Global firsts in understanding of the "xi" cascade subatomic particle, deeply involved in the evolutionary process in stars.
Chasing the mystery of neutron star structures with a high energy accelerator and photographic emulsion plates.
I research the final structure of celestial stars, the subatomic particles related to understanding the structure of neutron stars. A neutron star is the star left over after the supernova explosion of a worn out celestial star. Neutron stars are intensely packed and have extremely high densities, with an area the size of a sugar cube weighing several hundred million tons. But with such a high density, these stars are now also thought to contain some amount of three particles with more mass than neutrons: "lambda", "sigma", and "xi" particles.
The protons and neutrons that make up the atomic nucleus are themselves made up of even smaller, subatomic particles called "quarks" consisting of only two types of quarks known as up quarks and down quarks. Lambda, sigma, and xi particles, however, also include another type of quark known as a "strange" quark. These particles are grouped together under the term "hyperon", which is an extremely short-lived subatomic particle that does not exist on Earth. And an atomic nucleus that contains hyperons in addition to protons and neutrons is called a "hypernucleus."
Hyperons, like protons and neutrons, are intimately involved in the evolutionary process in stars. So an understanding of how protons, neutrons, and hyperons interact, and how hyperons interact among themselves, would be a highly valuable resource for understanding the evolution of space.
In 1995, we began experiments with a high energy accelerator. In these experiments, we used diamonds and other materials to artificially create "xi" cascade particles that include two strange quarks. Then we used special photographic emulsion plates to capture the reaction that occurs when xi particles are absorbed into atomic nuclei, and from these images we determined the track followed by the xi particles and atomic nuclei. In the process, we discovered a reaction track in which the xi particles create two "lambda" particles, creating a "lampha" hypernucleus, in which two lambda particles are bound to a typical atomic nucleus. Through this work, we learned that the lambda particles themselves have a tendency to bind together, which also demonstrated a high probability that neutron stars made up of neutrons contain lambda particles.
Later, we learned that sigma particles, in contrast to lambda particles, repel atomic nuclei, indicating that they're not likely to be present in neutron stars.
Particle trails like beautiful, firework sparklers ignite curiosity in physics
The last thing remaining was the xi cascade particle. In xi experiments, we captured particle tracks on emulsions just as we did for lambda particles, but this time we increased the number of analytic plates for the images substantially and did a very diligent analysis. In the process, among roughly eight million plates of images, we discovered hypernuclei where xi particles themselves were bound to an atomic nucleus. Measurement of the attractive force in these tracks showed us that protons, atomic nuclei, and xi particles are strongly attracted to each other. This work substantiated with a high probability the notion that xi particles are also present in neutron stars, and it was a major discovery for our understanding of the internal structure of neutron stars.

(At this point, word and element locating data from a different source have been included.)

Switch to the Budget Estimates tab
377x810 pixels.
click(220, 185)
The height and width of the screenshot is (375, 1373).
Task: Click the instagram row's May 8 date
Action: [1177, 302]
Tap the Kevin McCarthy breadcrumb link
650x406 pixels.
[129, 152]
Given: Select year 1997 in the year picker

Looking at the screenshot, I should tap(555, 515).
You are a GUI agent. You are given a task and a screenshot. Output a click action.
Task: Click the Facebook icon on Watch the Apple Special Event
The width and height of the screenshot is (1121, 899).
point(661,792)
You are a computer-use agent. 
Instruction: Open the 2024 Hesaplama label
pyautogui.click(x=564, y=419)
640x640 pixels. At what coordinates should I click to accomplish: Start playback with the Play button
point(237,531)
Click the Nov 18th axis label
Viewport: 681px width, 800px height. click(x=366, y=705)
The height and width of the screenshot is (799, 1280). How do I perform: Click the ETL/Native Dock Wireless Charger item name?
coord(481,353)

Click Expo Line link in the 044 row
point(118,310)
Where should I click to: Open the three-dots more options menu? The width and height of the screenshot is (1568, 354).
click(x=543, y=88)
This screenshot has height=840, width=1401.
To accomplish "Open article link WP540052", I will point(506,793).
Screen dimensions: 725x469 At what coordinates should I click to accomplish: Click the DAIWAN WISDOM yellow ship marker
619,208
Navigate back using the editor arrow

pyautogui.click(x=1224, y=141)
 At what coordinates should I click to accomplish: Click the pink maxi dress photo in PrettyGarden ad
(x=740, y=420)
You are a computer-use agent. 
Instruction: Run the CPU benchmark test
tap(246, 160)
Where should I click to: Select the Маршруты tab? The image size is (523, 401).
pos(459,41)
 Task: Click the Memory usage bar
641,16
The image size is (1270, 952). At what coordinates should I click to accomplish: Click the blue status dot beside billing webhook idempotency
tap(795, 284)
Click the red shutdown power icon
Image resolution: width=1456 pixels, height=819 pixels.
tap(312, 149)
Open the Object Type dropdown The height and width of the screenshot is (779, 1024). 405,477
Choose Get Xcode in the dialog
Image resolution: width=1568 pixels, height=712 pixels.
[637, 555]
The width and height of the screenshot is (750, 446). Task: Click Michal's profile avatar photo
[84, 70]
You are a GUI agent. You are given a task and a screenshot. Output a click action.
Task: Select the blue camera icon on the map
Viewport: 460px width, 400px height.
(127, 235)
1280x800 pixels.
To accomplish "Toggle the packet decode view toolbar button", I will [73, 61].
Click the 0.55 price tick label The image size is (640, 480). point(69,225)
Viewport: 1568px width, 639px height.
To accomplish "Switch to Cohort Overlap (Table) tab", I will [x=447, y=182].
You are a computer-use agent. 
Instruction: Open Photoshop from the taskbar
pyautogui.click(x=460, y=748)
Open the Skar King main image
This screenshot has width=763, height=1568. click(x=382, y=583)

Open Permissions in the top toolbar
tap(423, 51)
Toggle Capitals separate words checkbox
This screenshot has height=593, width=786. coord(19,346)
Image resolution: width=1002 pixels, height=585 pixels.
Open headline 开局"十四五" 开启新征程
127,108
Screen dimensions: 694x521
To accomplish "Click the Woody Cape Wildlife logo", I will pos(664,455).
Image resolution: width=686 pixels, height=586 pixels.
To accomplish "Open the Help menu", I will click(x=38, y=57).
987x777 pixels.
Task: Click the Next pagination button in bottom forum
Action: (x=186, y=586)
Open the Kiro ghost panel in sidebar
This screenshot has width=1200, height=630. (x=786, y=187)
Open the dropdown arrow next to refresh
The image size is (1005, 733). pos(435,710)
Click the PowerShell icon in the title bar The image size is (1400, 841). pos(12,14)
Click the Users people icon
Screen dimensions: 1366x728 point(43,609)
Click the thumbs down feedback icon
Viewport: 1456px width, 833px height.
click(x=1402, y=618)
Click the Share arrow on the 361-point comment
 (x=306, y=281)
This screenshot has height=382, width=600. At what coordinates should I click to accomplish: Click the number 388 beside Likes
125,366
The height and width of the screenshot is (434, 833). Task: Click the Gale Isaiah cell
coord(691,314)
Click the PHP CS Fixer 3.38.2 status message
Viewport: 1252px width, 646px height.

We dubbed the lambda reaction a "Nagara event" and the xi reaction a "Kiso event", and the tracks produced by these hypernuclear reactions, which looked like beautiful firework sparklers, generated a lot of interest in physics. This research allowed for direct involvement in analysis of the emulsions, which proved the best key to the experiment, and which I think also provided a very stimulating research environment for the students.